5 of 128 comments (clear)

Min score:

Reason:

Sort:

Easy to find out... by nweaver · 2008-09-09 04:34 · Score: 5, Informative

If you want to manually examine a site you visit:
Clear all cookies.
Log in.
Clear all cookies marked as "SECURE" (in firefox, preferences->privacy->show cookies. Delete JUST the cookies marked as "Encrypted connections only").
Go back to the site. Can you act as if you are logged in? If so, the site is COMPLETELY insecure.

--
Test your net with Netalyzr
1. Re:Easy to find out... by pragueexpat · 2008-09-09 04:51 · Score: 5, Interesting
  
  if this is true (and I am able to follow directions correctly) then Bank of America has some explaining to do.
  
  --
  "The prohibition will be strongest when the group is nervous." - Paul Graham
WTF?!? by Anonymous Coward · 2008-09-09 04:48 · Score: 5, Insightful

If you are going to release a tool, just fucking do it.
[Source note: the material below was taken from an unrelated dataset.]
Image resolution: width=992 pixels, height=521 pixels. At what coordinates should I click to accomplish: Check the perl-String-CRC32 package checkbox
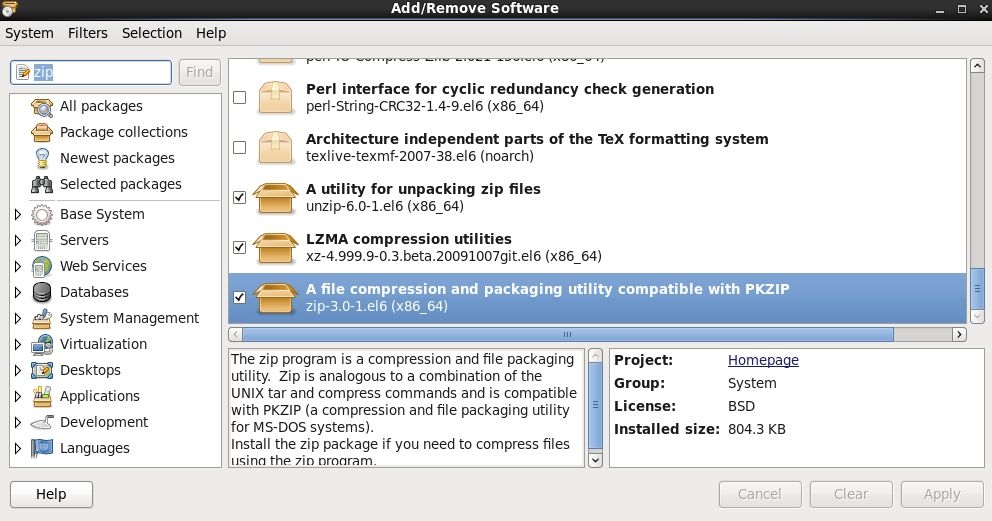pos(239,98)
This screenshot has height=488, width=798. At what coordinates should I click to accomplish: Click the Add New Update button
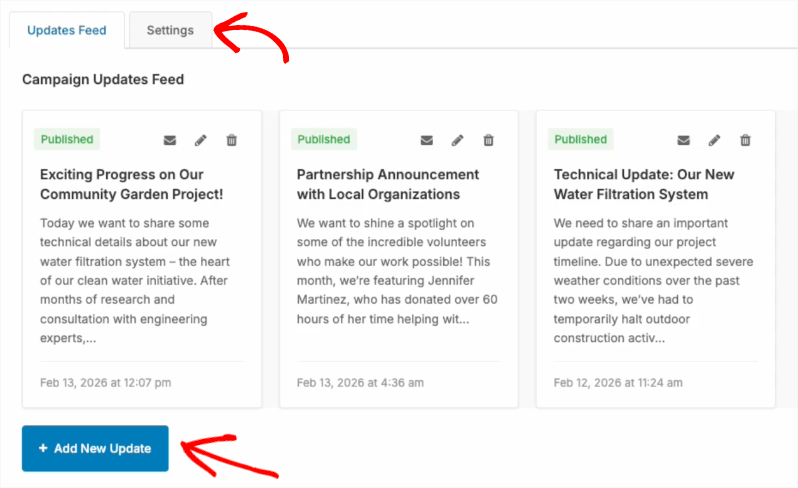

Give is a link and be done with it.
Re:yeah... by n3tcat · 2008-09-09 04:54 · Score: 5, Informative

In what way? We run a lot of stuff over our SIPR and I haven't really noticed any "limits" to what we've done. Hell, I even watch CNN over SIPR sometimes.
Djagno and Secure Cookies by randomc0de · 2008-09-09 05:09 · Score: 5, Informative

I run a few Django SSL-secured websites, and I noticed the default is to send insecure cookies for the session id (i.e. hijack-able cookies). I'm going to try to get on someone's case to make this information more widely available, because you have to turn on secure cookies with a "SESSION_COOKIE_SECURE = True" statement, which I never knew until I checked today. Doing this should secure any Django-powered site from this particular attack.

--
Three rights make a left. Freedom of speech, freedom of the press, freedom of assembly.